È una minoranza della minoranza a cercare la violenza. Così è stato anche ieri in occasione dello sciopero per Gaza. E c'è una politica che approva
Vogliamo dirlo senza tanti giri di parole? In Italia c’è una minoranza della minoranza alla quale non interessano nulla le idee o i motivi di una qualsiasi protesta, pur di scendere in piazza, spaccare tutto e fare a botte con la polizia.
Protestare per la situazione di Gaza non solo era legittimo, ma probabilmente anche doveroso vista la situazione internazionale. Se Israele si permette di fare quello che vuole senza minimamente tener conto dei diritti delle popolazioni civili innocenti può essere ben comprensibile la volontà generale di manifestare e scendere in piazza, ma questo diritto non c’entra nulla con chi evidentemente lo fa con ben altri scopi.
Che siano la TAV, le pensioni, la scuola, gli immigrati, Gaza, la Palestina o qualsivoglia altra motivazione, c’è regolarmente la presenza tra la folla di chi vuole provocare scientemente la violenza intruppando insieme non solo frange estremiste, ma “maranza”, balordi, immigrati e facinorosi di ogni sorta (nel caso della Stazione Centrale anche i “residenti” senza fissa dimora delle vicinanze). Alla fine, però, questa non è più democrazia, ma violenza.
Vale per tutti, ma è anche giusto notare come di solito a spaccare tutto non siano però quelli che urlano “viva il Duce” ma il loro esatto contrario, anche se ricevono i tardivi distinguo di certe forze politiche – vedi Elly Schlein – solo quando superano il segno, mentre invece i ponti andrebbero chiariti e tagliati prima e non dopo i disastri degli ultrà.
È inaccettabile che il bilancio degli scontri di Milano davanti alla Stazione Centrale sia stato ieri di 60 agenti feriti e solo 10 dimostranti fermati: va bene la tolleranza, ma bisogna che inquirenti e giudici difendano la gran parte dei cittadini che possono perfino condividere le motivazioni delle proteste (il 60% degli italiani ritiene giusto riconoscere un qualche modo uno Stato palestinese) ma non devono sopportare la conseguenza delle violenze.
Cosa c’entrano, per esempio, Gaza e la Palestina con l’ormai consueto blocco della tangenziale di Bologna, l’assalto alla Stazione Centrale o bruciare le foto della Meloni?
Oltretutto, teoricamente, si raggiunge l’effetto contrario, perché se ora il governo “cedesse alla piazza” farebbe errore su errore.
Quindi non serve solo il coro consueto del “basta violenza” (come subito ripetono tutti i leader politici), ma bisogna avere il coraggio di dimostrarlo cauterizzandone le radici e i contatti, proprio perché – alla fine – si tratta sempre della stessa gente, ovvero di alcune migliaia di persone che si spostano ovunque ci sia da fomentare disordini, e che concludono i “festeggiamenti” spaccando vetrine e tirando bottiglie e pietre ai poliziotti.
Lo Stato democratico ha il diritto e il dovere di difendersi, ma deve farlo concretamente.

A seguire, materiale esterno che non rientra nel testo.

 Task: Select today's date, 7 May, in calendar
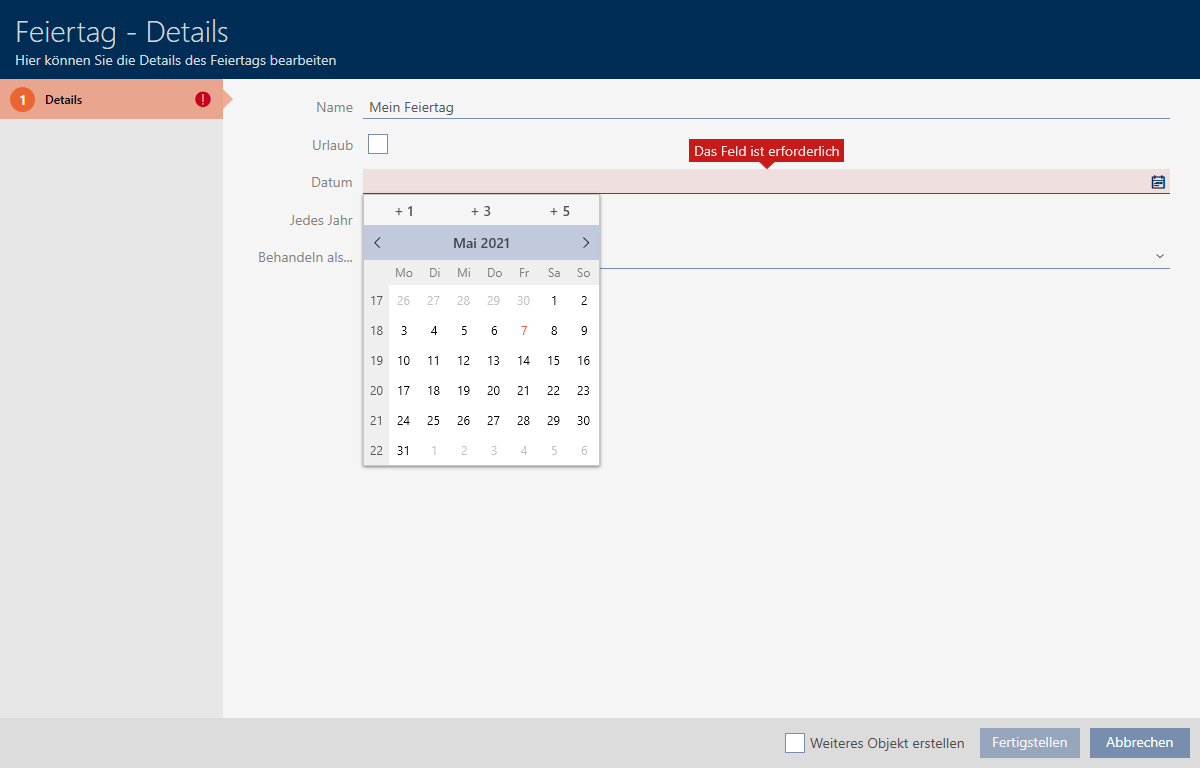524,331
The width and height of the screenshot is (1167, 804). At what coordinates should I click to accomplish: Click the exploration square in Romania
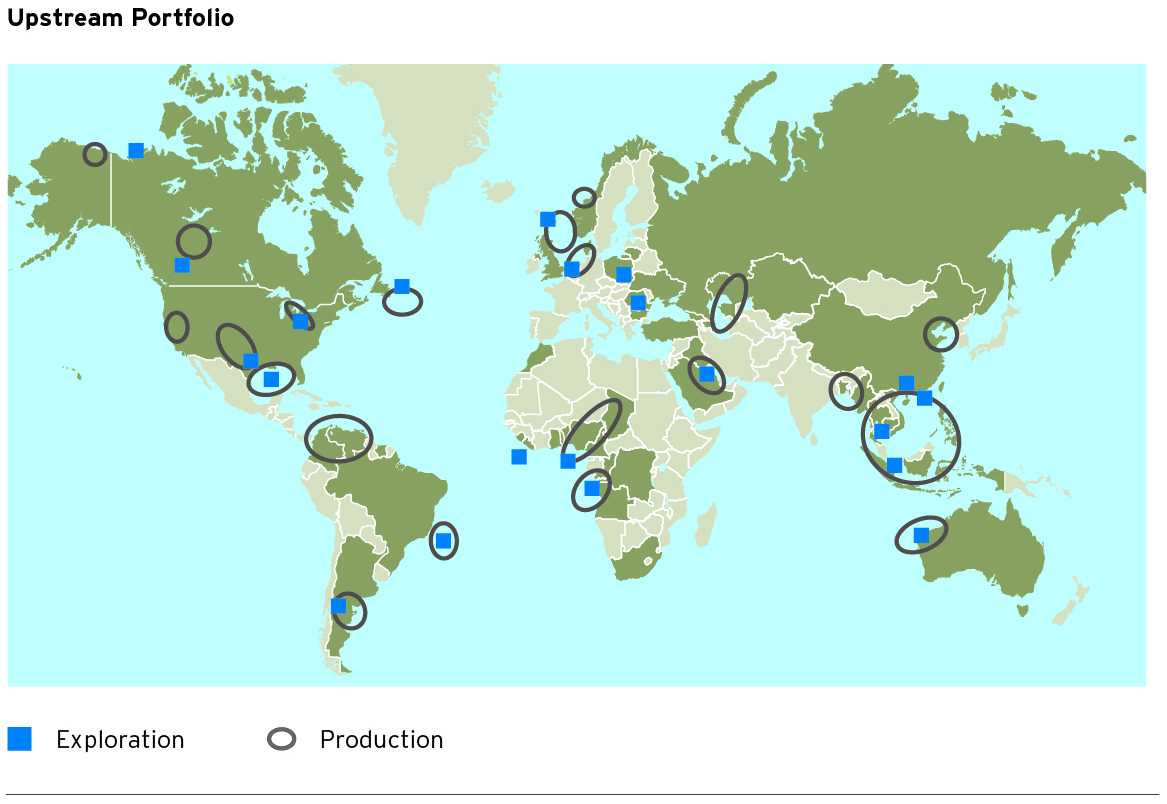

Dunque si prenda atto da che parte viene effettivamente la violenza, chi la copre e anche chi la minimizza, perché la tesi dei “compagni che sbagliano” abbiamo già visto come è andata a finire.
Anche perché spesso, se appena si gratta sotto la vernice, ecco come anche i “distinguo” comincino subito a sparire o a diventare di fatto un’autorizzazione morale.
Se Nicola Fratoianni commenta che “La Meloni mostra la sua complicità con Netanyahu e per questo Alleanza Verdi Sinistra oggi è in tutte le piazze d’Italia, da nord a sud, blocchiamo tutto!” ecco come quel “blocchiamo tutto” diventa un comprensibile sponsor per chi lo intende alla lettera; e così facendo, una volta di più, vìola però anche i diritti di milioni di persone che possono pensarla allo stesso modo, ma hanno anche il diritto di muoversi e tra l’altro, di solito, non certo per diletto.
A questo proposito è ben strano che il Corriere della Sera sostenga che gli automobilisti romani bloccati in tangenziale abbiano comunque applaudito i manifestanti: a parte un tizio con il pugno chiuso e una che si sbracciava in motorino, le facce della gente in coda – guardando proprio i video del Corriere – sembravano esprimere l’esatto contrario.
Oltretutto, se l’ormai consueto sciopero settimanale del venerdì mattina di Mister Landini ha un’ormai evidente motivazione politica per creare visibilità personale al leader della Cgil (ai fini della prossima resa dei conti all’interno del Pd), la legittima protesta di ieri per colpa di una minoranza è diventata uno show di violenza pura, fine a sé stessa. Una violenza inutile, pericolosa e che va impedita. Punto e basta, senza tanti giri di parole.